Chapter 14: Soiled Reputations
Chapter 15: The President versus the Congress
Chapter 16: Military Highs and Lows
Chapter 17: Slaves as Soldiers?
Chapter 18: Peace Proposals
Chapter 19: Epilogue: Despair
Postlude
Appendix: Executive Officers of the Confederate States, 1861–1865
Acknowledgments
Notes
Bibliography
About the Author
Photographs
Also by David J. Eicher
Gettysburg Battlefield: The Definitive Illustrated History
The Longest Night: A Military History of the Civil War
Mystic Chords of Memory: Civil War Battlefields and Historic Sites Recaptured
Robert E. Lee: A Life Portrait
Civil War Battlefields: A Touring Guide
For Chris Eicher, who already knows the meaning of the worst events in world history, and how they make us appreciate the best events even more
“It seems to be a law of humanity that generation after generation must rescue its liberties from the insidious grasp of a foe without or within. In our case, we have to seize them from both.”
— Lawrence M. Keitt
“Revolutions are much easier started than controlled, and the men who begin them, even for the best purposes and objects, seldom end them. . . . The selfish, the ambitious, and the bad will generally take the lead.”
— Alexander H. Stephens
“I think it important that we should at least seem united & harmonious to the enemy.”
— Clement C. Clay
Chapter 1
Prologue
IT was a typical Virginia spring morning, with a slight breeze cascading and the sweet smell of honeysuckle permeating the humid air. Shafts of bright sunlight shot down through the canopy of forest and illuminated patches of dusty ground. Dense thickets of brush intermingled with the scratchy sounds of life among it; squirrels darted through last fall’s leaves; rabbits and raccoons made peace with the forest floor and stayed put, holed up against the commotion of the outdoors. In the distance could be heard faint, shrill tones of music together with the crackle and boom of drums as well as the snapping branches and shuffling leaves as men marched in loose form.

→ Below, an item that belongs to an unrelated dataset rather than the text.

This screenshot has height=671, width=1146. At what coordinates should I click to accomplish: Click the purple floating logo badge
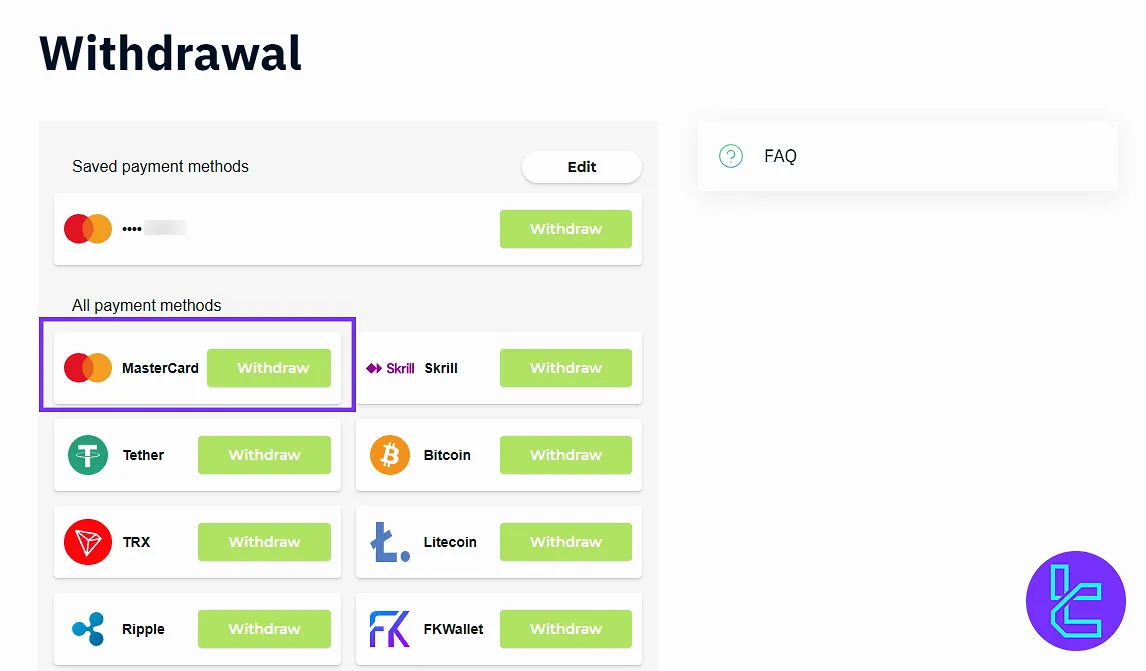pyautogui.click(x=1076, y=601)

The peace and beauty of the Wilderness, a forested area in Virginia west of Fredericksburg, masked a deepening Southern desperation.

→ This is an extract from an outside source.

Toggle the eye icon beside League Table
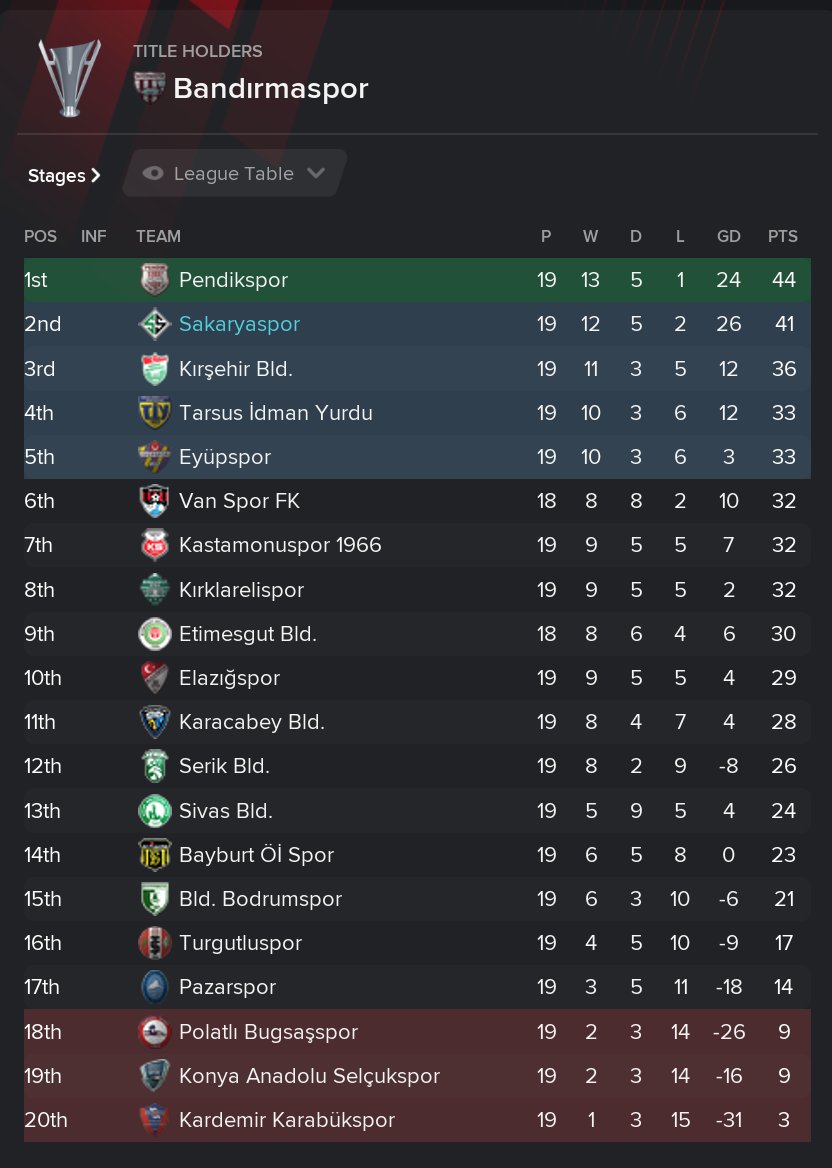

Ulysses Grant and George Meade were bearing down on Richmond, which had narrowly avoided capture two years earlier. Vicksburg had fallen the previous summer, as Robert E. Lee’s raid into Pennsylvania failed. Now a Yankee drive deep into Georgia was coming. Federal ships had been tightening control of the coast for months, leaving few seaports open. And the Confederacy’s largest city, New Orleans, had long ago fallen to the Union.
Yet there was something powerfully spiritual about this Confederacy: a deep optimism that it would survive, gain independence, and live on as something great. For most Confederates, even the leaders, there was no other way to think. Most of the credit went straight to Providence. Despite some downfalls since the autumn of 1862—the retreats from Kentucky and Maryland, the losses at Vicksburg and Gettysburg—the Confederacy had whipped the Yankees at Chickamauga in the autumn of 1863. Three years of hard fighting had shaken the rabble out of the ranks of the Confederate armies; now a core of battle-hardened veterans remained, supported by a fringe cast of increasingly older and younger marchers—all true believers in the Cause. Now, if they could beat back Grant, the war might come to a close with a Southern nation intact.
The month of May 1864 was just a few days old.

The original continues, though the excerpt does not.